------ Supplied entries ------

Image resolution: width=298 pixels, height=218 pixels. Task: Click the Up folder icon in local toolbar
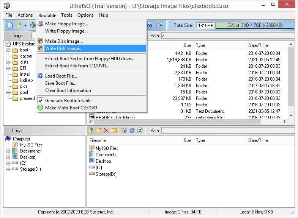pyautogui.click(x=91, y=131)
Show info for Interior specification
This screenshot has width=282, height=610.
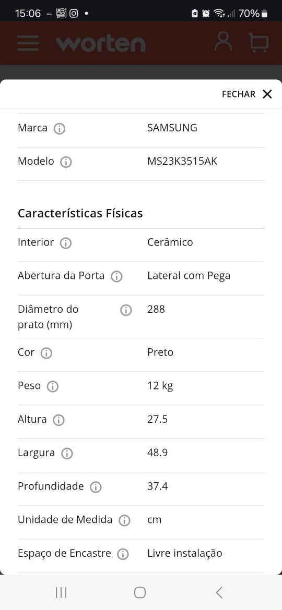pos(65,243)
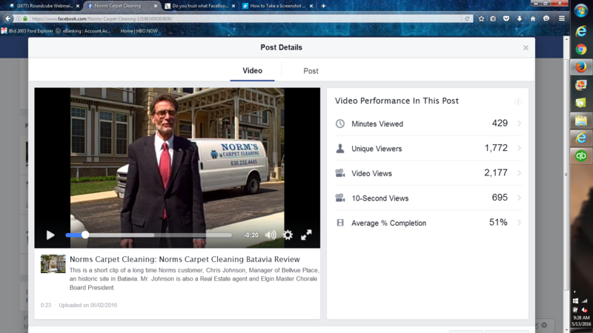Click the Firefox bookmark star icon
This screenshot has width=593, height=333.
click(x=482, y=19)
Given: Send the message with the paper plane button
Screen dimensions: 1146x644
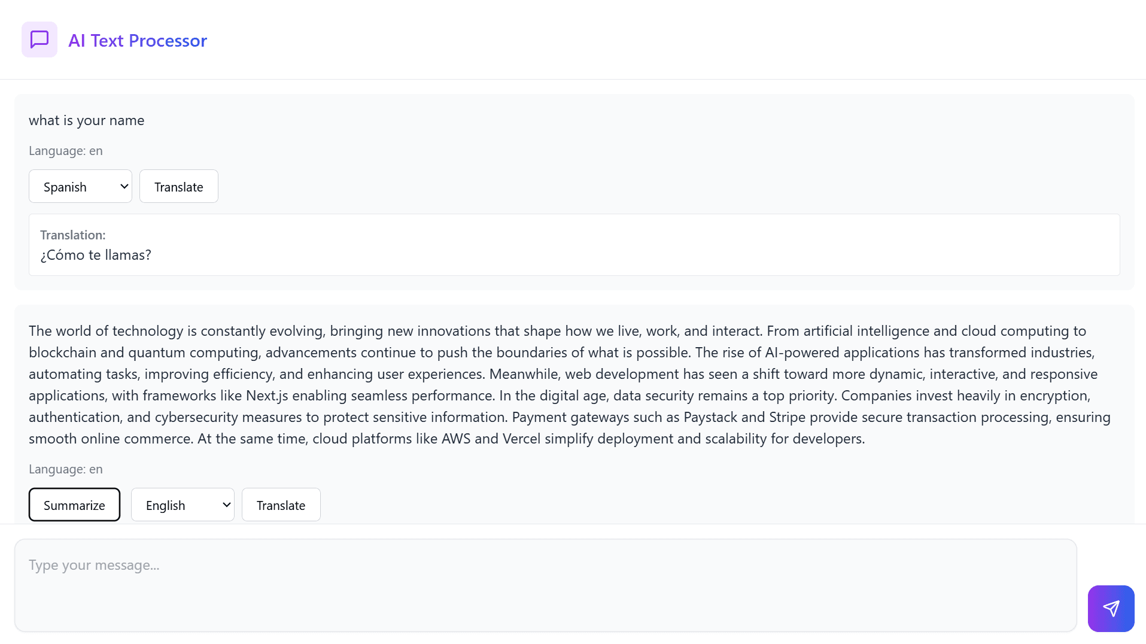Looking at the screenshot, I should click(1111, 608).
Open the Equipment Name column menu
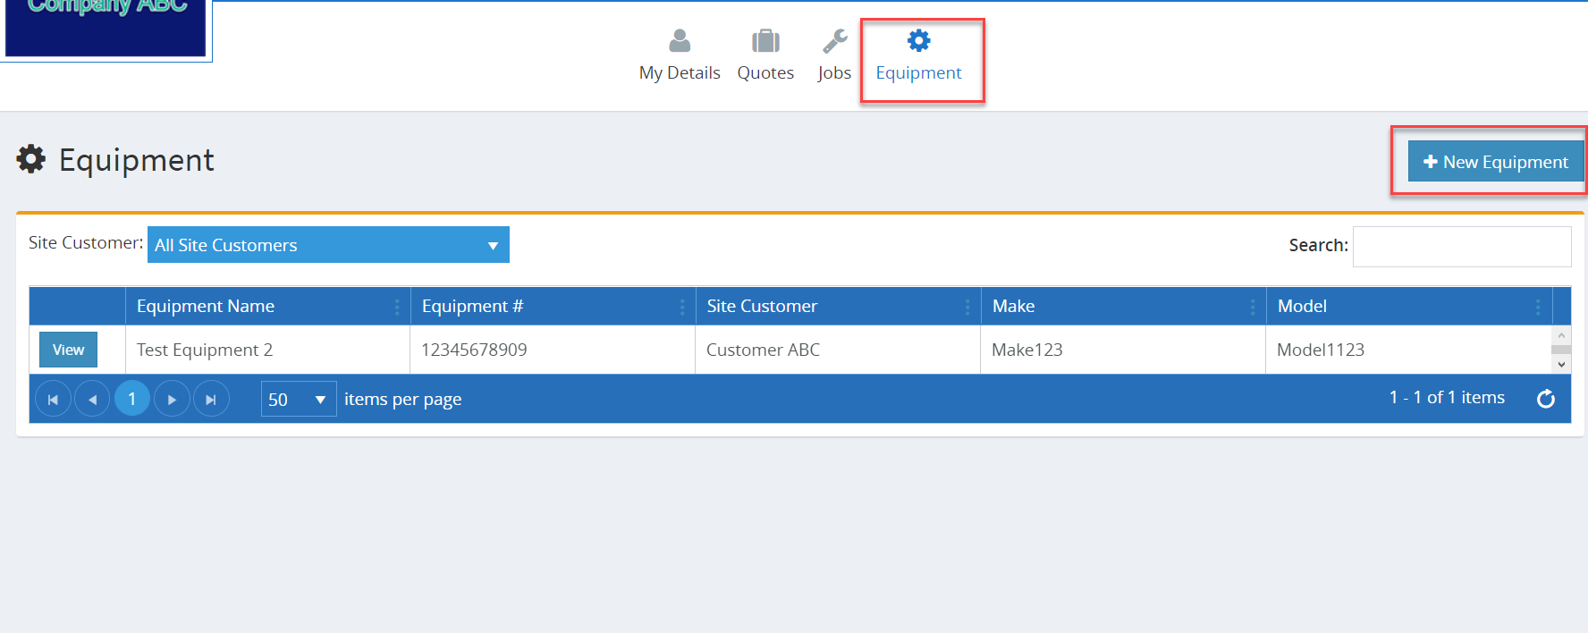1588x633 pixels. coord(397,307)
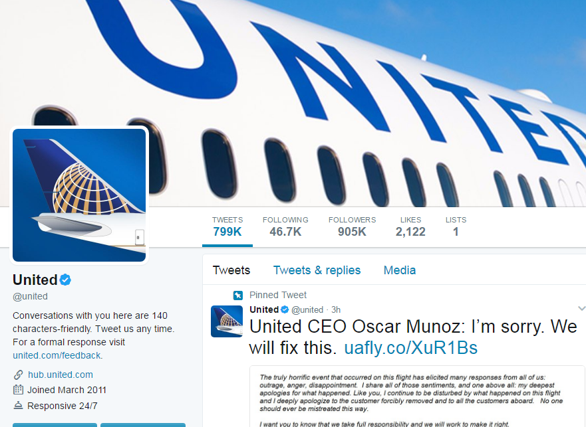The height and width of the screenshot is (427, 586).
Task: Open the Tweets count 799K stat
Action: 227,226
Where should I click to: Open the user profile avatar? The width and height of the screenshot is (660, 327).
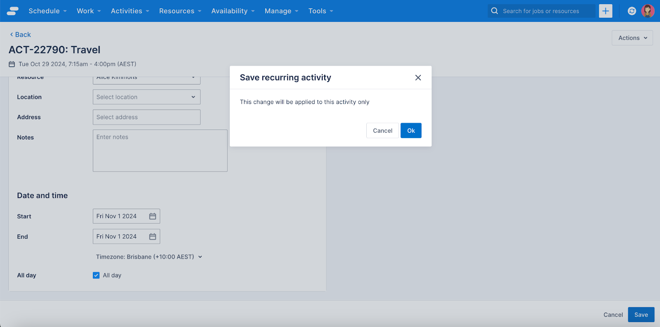pyautogui.click(x=648, y=11)
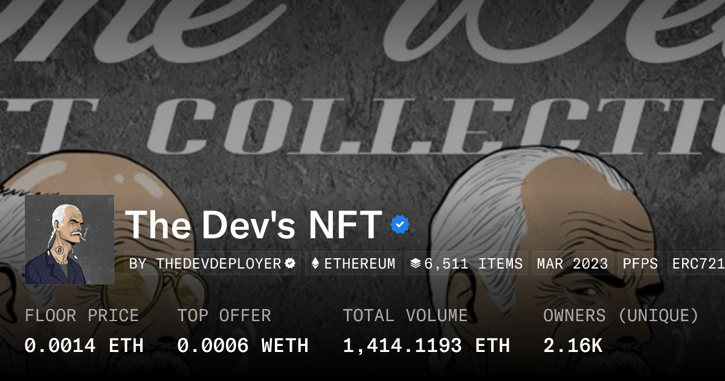Click the Ethereum diamond icon

[x=315, y=264]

------

# Your assignment:
Go from the first line of the data above to the line containing "Show info for Interior specification" and retype exactly those lines, both included, but none of the pictures.

# Solution for this task:
Image resolution: width=298 pixels, height=218 pixels. Task: Click the Up folder icon in local toolbar
pyautogui.click(x=91, y=131)
Show info for Interior specification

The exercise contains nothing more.